= The problem =
Reproduce the line with "The width and" and everything after it in the listing below, exactly, both ends included. No pictures.

= Entries provided =
• • •
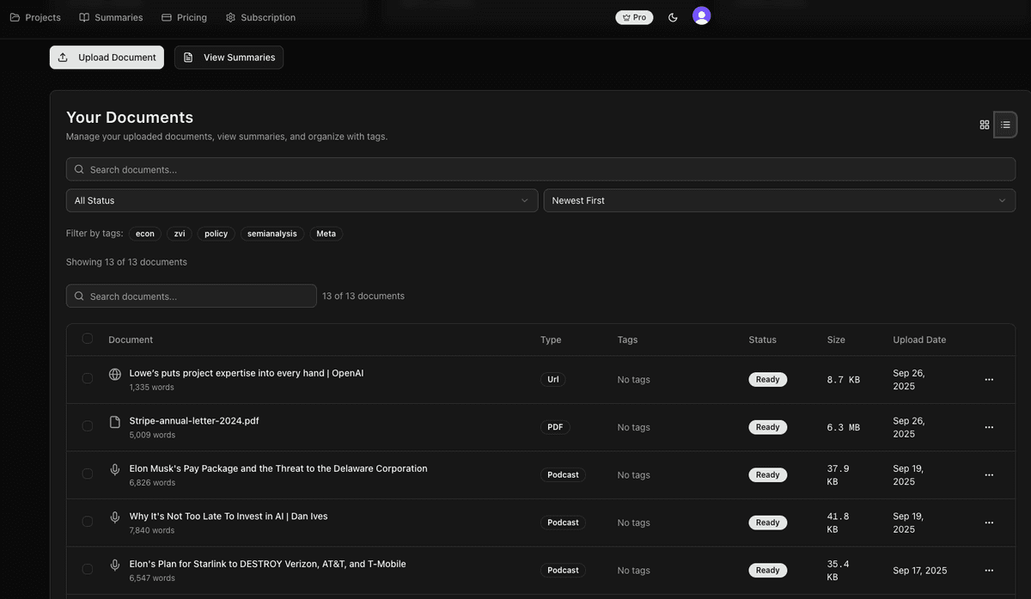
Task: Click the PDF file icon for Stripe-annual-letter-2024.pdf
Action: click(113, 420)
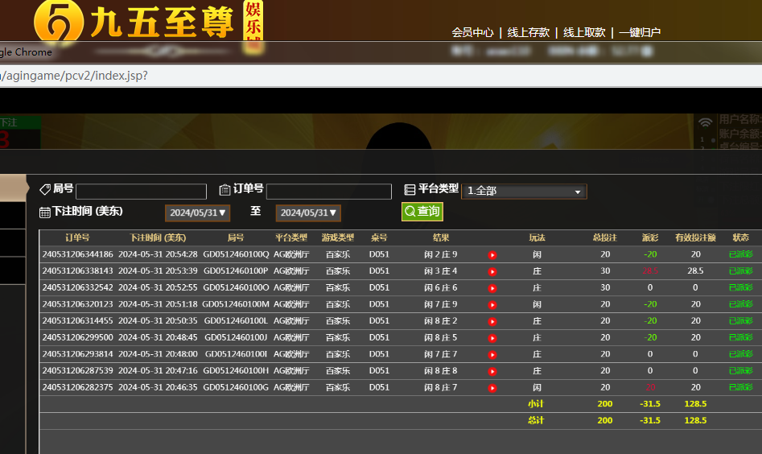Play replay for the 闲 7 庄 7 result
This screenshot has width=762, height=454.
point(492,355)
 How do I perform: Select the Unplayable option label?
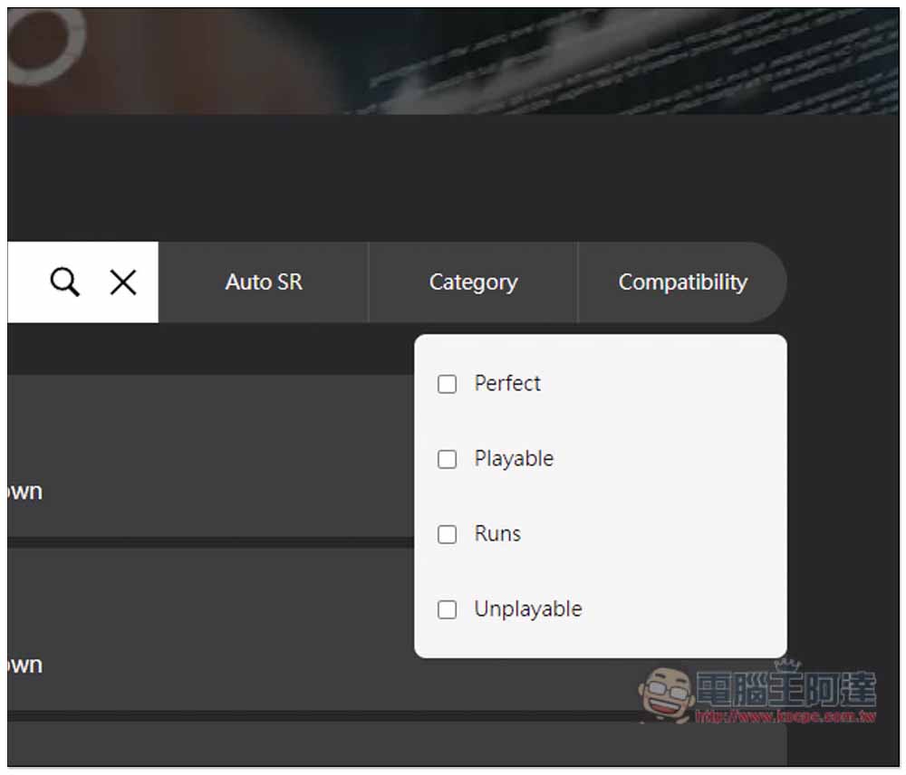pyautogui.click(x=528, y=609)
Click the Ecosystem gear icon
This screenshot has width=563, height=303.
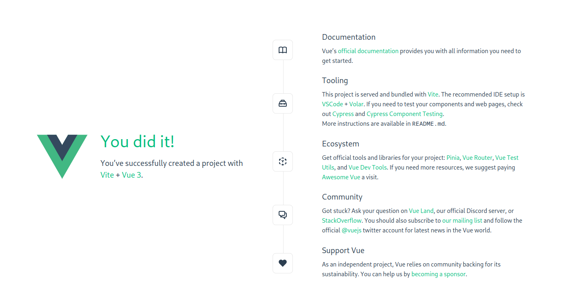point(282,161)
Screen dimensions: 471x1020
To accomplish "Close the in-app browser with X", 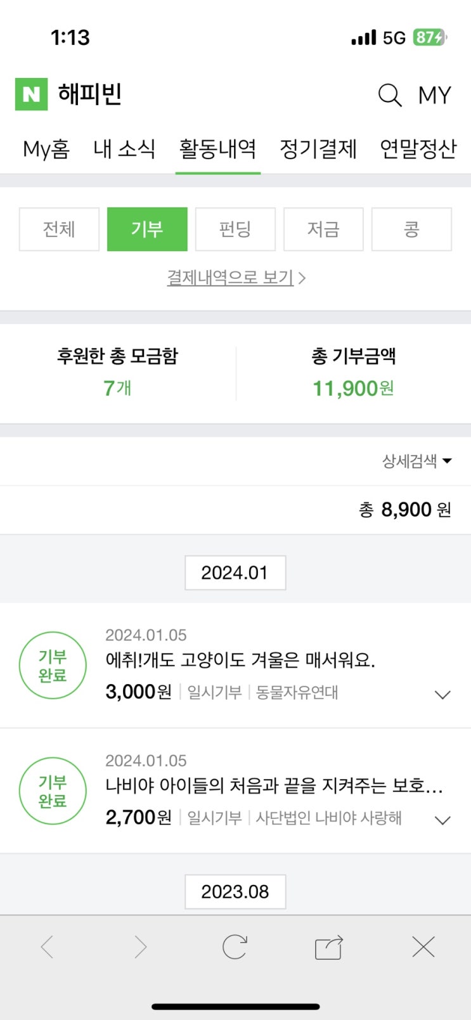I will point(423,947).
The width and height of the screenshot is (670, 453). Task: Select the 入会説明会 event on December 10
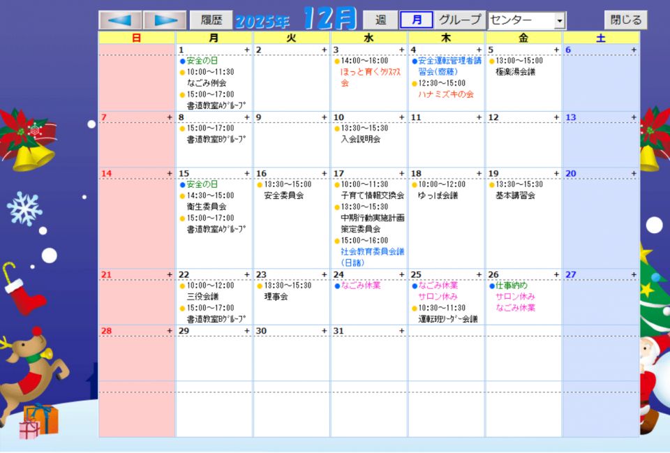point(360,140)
• • •
= Solution to this problem =
The width and height of the screenshot is (670, 453). Task: Select the 入会説明会 event on December 10
point(360,140)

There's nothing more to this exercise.